First posted, August 2016
August, 1956 –The night before the hurricane, I listened to the bugle calls before I went to sleep, as usual. The calls weren’t played on a real bugle, of course, but from a record, blasting out of big loudspeakers somewhere in the barracks on the other side of the base, where the airmen lived. They played one call at nine o-clock, another long one, called “Tattoo,” at nine-thirty, and the last one, Taps, at ten.
Unless there were a lot of planes taking off or landing, the bugle calls carried on the still night air over the tall palm trees and all the way to the family housing, where they echoed down our curving streets, which ran along the edge of the base facing the sea.
That sea, the Caribbean, was only two blocks from our house at 131 C Street. That is, it was two blocks to the edge of the land; from there to the water was another two hundred feet or so, down a cliff.

------------------------------------------------

→ **WRITTEN PROBLEM A**
Repeat word for word the part of the records that opens with the line containing "The width and height of the screenshot is (1080, 638)." and runs through the end of the records. Leave the pictures out.

→ **GIVEN RECORDS**
------------------------------------------------

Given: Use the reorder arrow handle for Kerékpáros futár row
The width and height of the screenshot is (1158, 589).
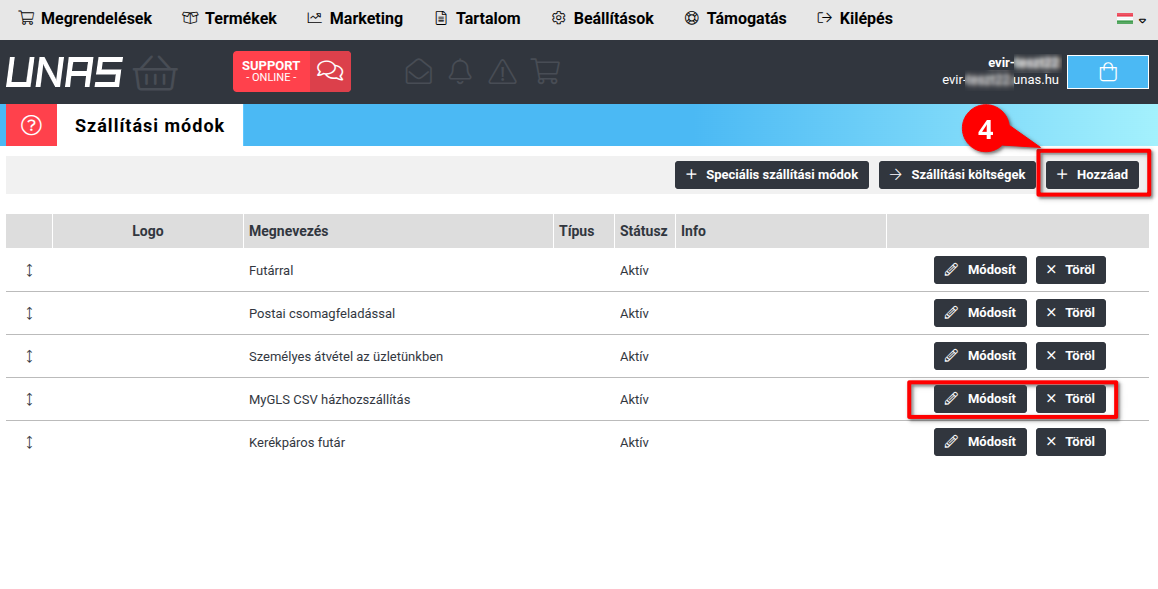Looking at the screenshot, I should [30, 442].
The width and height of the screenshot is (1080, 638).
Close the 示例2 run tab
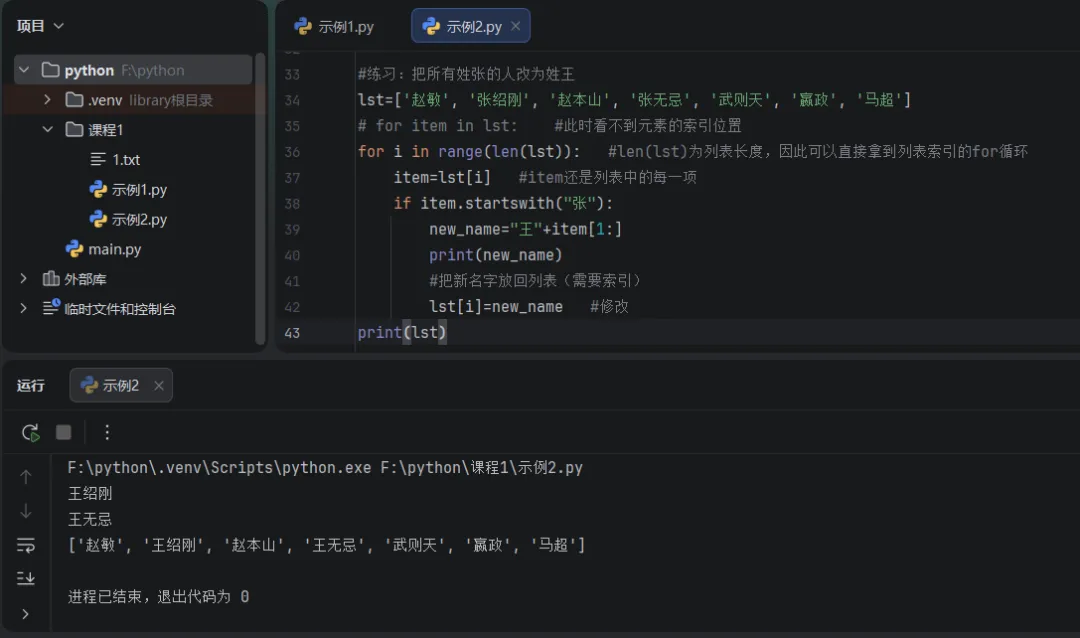158,385
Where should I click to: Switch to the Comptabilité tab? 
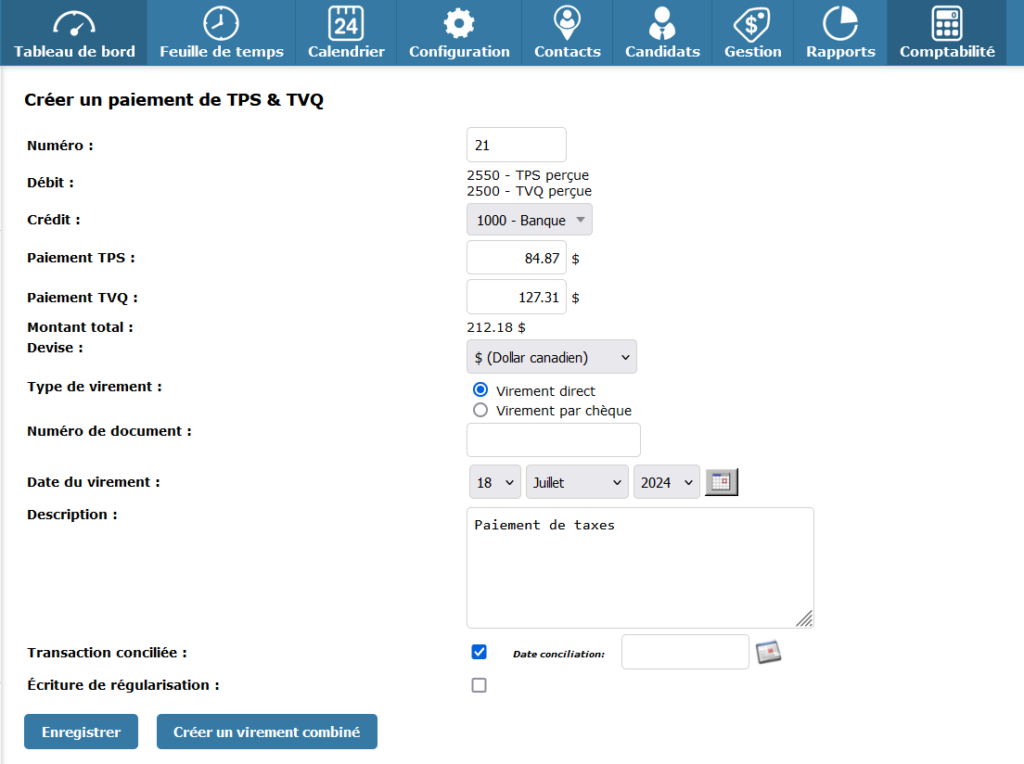(x=946, y=33)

------------------------------------------------

→ **WRITTEN PROBLEM B**
Write what comes next in the account of the night before the 1956 hurricane, picking up after its last sentence.

→ **EXPECTED ANSWER A**
The width and height of the screenshot is (1080, 638).
Close the 示例2 run tab
158,385
Where should I click to: Switch to the Comptabilité tab? 
(x=946, y=33)

→ **EXPECTED ANSWER B**
The side street by our house ran right up to the cliff, and there was no fence. But even though lots of kids lived nearby, we didn’t worry about falling over the cliff. It didn’t drop straight down, and was covered with thick bushes and vines, which would catch and hold anything as small as a person.
We had other things to worry about at Ramey Air Force Base, though, things like mosquitoes and huge roaches two or three inches long, and the fact in 1956 there was no TV station with programs in English to watch. And since I was thirteen, I also worried about whether any of the pretty girls at school would ever like me, and if I could stand up to the tough boys if someday I had to.
But none of that was worrying me this particular night. It was all small-time compared to Hurricane Betsy. Betsy was big and dark and full of dangerous high winds and driving rain. After wandering aimlessly around out in the ocean for several days, the storm was now bearing down on the island of Puerto Rico, and on Ramey Air Force Base, due to hit us any time.
In truth, I wasn’t really very worried about Betsy; if anything, the idea of a hurricane was rather exciting. It was late summer, school had been out for two months, and there wasn’t all that much for a kid to do on the base. Mostly I hung out at the base library, not only because I loved to read, but because the library was new and, even better, air-conditioned. In Puerto Rico, that made a lot of difference. Our house was not air-conditioned.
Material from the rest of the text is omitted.